O Homem Baile

Do ramo

Garbage apresenta show de entorno bem planejado, repertório das pistas e excelente performance de Shirley Manson. Fotos: Nem Queiroz.

A vocalista e figura central do Garbage, Shirley Manson, com toda sua expressão e presença de palco

A vocalista e figura central do Garbage, Shirley Manson, com toda sua expressão e presença de palco

A melhor música da noite era para ser “Only Happy When It Rains”, até porque aquela chuvinha marota deu o ar da graça no calorão carioca. Mas no meio do caminho havia uma “Why Do You Love Me”, um petardo extraordinário que ganhou força depois do recesso da banda e que foi praticamente redescoberta nessa turnê. De refrão firme e esbaforido, posicionada adiante na concatenação do repertório, a música exige um esforço extra de Shirley Manson, que sofre horrores com a temperatura elevada de um Circo Voador lotado.
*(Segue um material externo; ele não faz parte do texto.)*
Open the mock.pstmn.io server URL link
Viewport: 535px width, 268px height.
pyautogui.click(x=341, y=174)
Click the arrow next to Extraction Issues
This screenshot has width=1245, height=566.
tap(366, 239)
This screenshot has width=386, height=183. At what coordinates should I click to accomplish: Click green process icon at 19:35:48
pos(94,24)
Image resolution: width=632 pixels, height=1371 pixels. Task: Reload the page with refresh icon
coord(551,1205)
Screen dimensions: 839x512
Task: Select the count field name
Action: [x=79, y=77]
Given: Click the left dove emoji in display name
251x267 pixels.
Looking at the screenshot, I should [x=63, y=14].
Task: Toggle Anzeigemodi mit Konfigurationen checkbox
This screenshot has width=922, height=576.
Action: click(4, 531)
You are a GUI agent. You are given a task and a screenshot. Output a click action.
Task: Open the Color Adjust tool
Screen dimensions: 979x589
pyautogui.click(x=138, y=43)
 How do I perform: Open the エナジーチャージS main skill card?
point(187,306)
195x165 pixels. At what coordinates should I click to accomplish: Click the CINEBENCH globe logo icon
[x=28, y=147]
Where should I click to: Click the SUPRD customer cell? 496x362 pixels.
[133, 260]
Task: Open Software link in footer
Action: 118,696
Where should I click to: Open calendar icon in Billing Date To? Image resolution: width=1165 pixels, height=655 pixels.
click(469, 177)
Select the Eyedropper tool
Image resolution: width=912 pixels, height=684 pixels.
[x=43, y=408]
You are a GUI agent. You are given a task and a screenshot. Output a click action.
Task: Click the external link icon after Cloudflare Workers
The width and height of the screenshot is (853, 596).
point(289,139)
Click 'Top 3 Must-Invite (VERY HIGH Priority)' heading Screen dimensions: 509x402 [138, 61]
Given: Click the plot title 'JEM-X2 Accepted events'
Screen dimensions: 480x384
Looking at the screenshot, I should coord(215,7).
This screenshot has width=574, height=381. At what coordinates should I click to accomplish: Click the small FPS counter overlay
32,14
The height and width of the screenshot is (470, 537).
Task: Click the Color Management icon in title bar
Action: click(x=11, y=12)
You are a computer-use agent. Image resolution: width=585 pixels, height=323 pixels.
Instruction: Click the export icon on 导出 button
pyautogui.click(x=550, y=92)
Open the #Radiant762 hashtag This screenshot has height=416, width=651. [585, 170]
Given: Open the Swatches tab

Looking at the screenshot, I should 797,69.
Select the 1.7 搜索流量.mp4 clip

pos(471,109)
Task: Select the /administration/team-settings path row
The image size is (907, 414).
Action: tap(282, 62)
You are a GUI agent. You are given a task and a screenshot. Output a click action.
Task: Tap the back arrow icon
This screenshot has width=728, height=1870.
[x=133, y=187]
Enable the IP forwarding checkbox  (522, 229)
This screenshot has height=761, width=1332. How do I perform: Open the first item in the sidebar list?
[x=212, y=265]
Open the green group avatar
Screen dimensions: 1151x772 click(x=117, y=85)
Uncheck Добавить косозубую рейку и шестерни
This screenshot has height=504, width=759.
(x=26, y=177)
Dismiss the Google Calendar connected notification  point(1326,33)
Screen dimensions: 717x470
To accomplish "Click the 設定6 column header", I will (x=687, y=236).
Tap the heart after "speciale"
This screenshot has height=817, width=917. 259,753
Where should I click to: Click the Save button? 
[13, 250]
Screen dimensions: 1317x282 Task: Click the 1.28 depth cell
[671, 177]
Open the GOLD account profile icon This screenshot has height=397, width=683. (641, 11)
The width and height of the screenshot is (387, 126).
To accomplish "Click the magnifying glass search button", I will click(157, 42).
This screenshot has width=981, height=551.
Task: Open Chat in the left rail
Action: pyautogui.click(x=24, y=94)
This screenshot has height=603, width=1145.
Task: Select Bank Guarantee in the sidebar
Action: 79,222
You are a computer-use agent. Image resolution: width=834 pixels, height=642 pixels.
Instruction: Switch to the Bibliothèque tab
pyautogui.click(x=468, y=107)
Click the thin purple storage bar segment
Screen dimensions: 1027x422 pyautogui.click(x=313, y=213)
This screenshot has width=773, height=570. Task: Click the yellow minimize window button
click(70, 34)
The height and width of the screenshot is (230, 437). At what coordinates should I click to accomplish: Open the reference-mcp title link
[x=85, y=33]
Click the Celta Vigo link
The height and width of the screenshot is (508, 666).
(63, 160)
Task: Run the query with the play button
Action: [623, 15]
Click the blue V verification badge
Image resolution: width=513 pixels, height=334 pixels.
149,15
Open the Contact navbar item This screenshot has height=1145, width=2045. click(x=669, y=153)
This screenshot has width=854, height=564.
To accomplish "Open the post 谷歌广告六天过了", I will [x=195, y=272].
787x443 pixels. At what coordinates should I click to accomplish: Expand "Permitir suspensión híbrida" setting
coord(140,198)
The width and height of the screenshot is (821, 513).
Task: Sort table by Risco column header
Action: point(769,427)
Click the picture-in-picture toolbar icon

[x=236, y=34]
Sim, estamos diante do primeiro show do Garbage no Rio de Janeiro, em uma noite daquelas para se anotar no caderninho. “Há algo de mágico de alguma maneira!”, detecta a esperta vocalista. Bem-vinda, querida.

Reduzir um espetáculo desses à performance de uma ou duas músicas, contudo, não é a decisão mais acertada. Porque além de um repertório abrangente que passa pelos seis discos, com ênfase no mais recente, o bom “Strange Little Birds”, lançado este ano, e o primeiro e mais bem sucedido, “Garbage”, de 1995, boa parte das músicas já foi consagrada em pistas de dança pelo mundo afora. E o Brasil, muito menos o Rio, não é exceção. Ou seja, o rock + eletrônica do grupo coloca todo mundo pra pular no salão quase o tempo todo. E o Garbage é uma banda de produtores, o que garante ao espetáculo toda a sorte de efeitos pré-gravados do bem que encorpam ainda mais o ótimo som da casa. E – ainda tem mais essa – quem está na mesa é o técnico de som das turnês do Foo Fighters, Bryan Worthen, e a iluminação, associada a um cenário simples, mas eficientíssimo, fornece os contornos finais à exuberante paisagem de um grande show de rock. Nem uns pequenos problemas técnicos e o recomeço de “Blood For Poppies”, encarados com naturalidade, atrapalham.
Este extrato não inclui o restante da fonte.